Back-Lacing Apologists Unite!
Additionally, many items of dress, at the time had center back openings that were laced, hook and eyed, or sewn together when put on and then cut open when the day was done. Your remark, “Oh, my god, not more lacing!” shows how ignorant you are. Not every gown was a ‘robe à la française’ with a stomacher.
This reminds me of a moment, years ago, when I was walking down the 3rd Street Promenade in Santa Monica, CA, one of those pedestrian-only streets filled with restaurants, theaters, and shops, where many people congregated on weekends. There were some preachers proselytizing, using a microphone for themselves, with another mic set up so that if listeners wanted to debate them, they could. Normally I wouldn’t pay much attention, but as I passed, I heard one of the preachers declare something like, “There is more historical proof that Jesus existed than that Napoleon existed.” And I’m sorry, but if you’re going to throw down, you’d better have some documentation. So I went up to the mic and started asking them about their historical documentation, had they been to the National Archives in France, had they visited collections/sites in Israel, etc. I eventually used the word “bullshit,” was told I was “not a lady” (to which I agreed), and had my mic cut off. Fin.

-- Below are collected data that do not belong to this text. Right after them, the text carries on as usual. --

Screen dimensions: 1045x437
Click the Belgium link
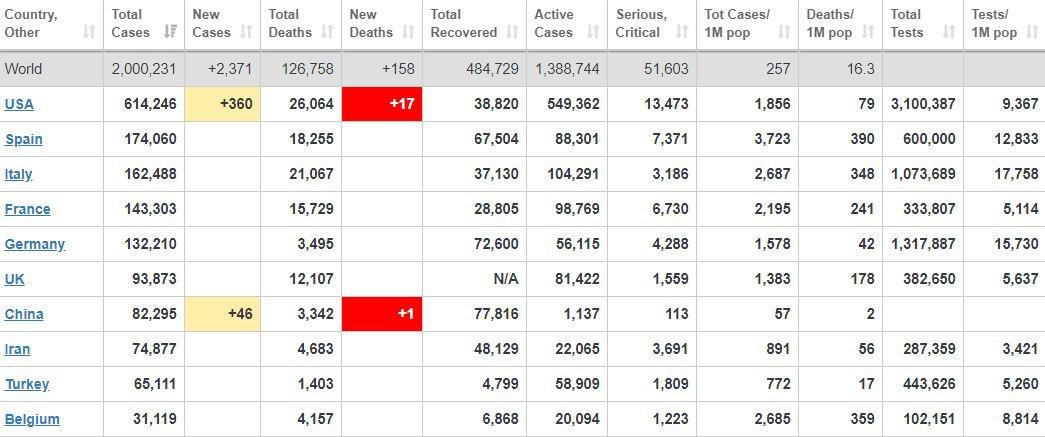[32, 419]
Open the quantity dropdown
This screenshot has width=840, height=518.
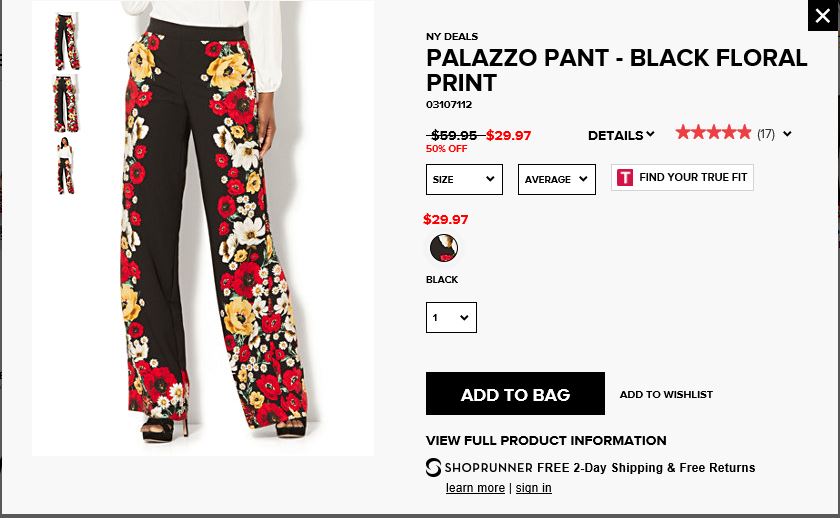(x=451, y=318)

While I rely heavily on primary sources (historical artwork, extant garments) in my posts, one could claim I cherry pick those that fit my vision. So, let me clearly state that my use of primary sources is based on my knowledge of secondary. For example:
- “During the first three-quarters of the eighteenth century there were three main styles of gown, with a number of variations in each style. The first is the mantua… The second type of gown, with a fitted bodice, seems to have evolved from the mantua. The dressmaker made a linen bodice and pleated the material for the gown over this foundation … using a stomacher to fill in the shape left at the center front … The style of gowns with fitted bodices changed slowly… the fronts met edge to edge, fastening with hooks and eyes … The third style of gown, the sack or robe à la française … Early sacks … were joined from the hem to just below the waist at the front, fastening above this with lacing, or ribbons tied in bows … A new form of construction was introduced around 1800, with the bodice fastening at the center back. This method of opening the dress grew more and more popular, until the old form of the stomacher front, which folded down, became obsolete around 1810″ (Janet Arnold, “The Cut and Construction of Women’s Clothes in the Eighteenth Century,” in Revolution in Fashion: European Clothing, 1715-1815, ed. Jean Starobinski [New York: Abbeville Press, 1989], 126-34).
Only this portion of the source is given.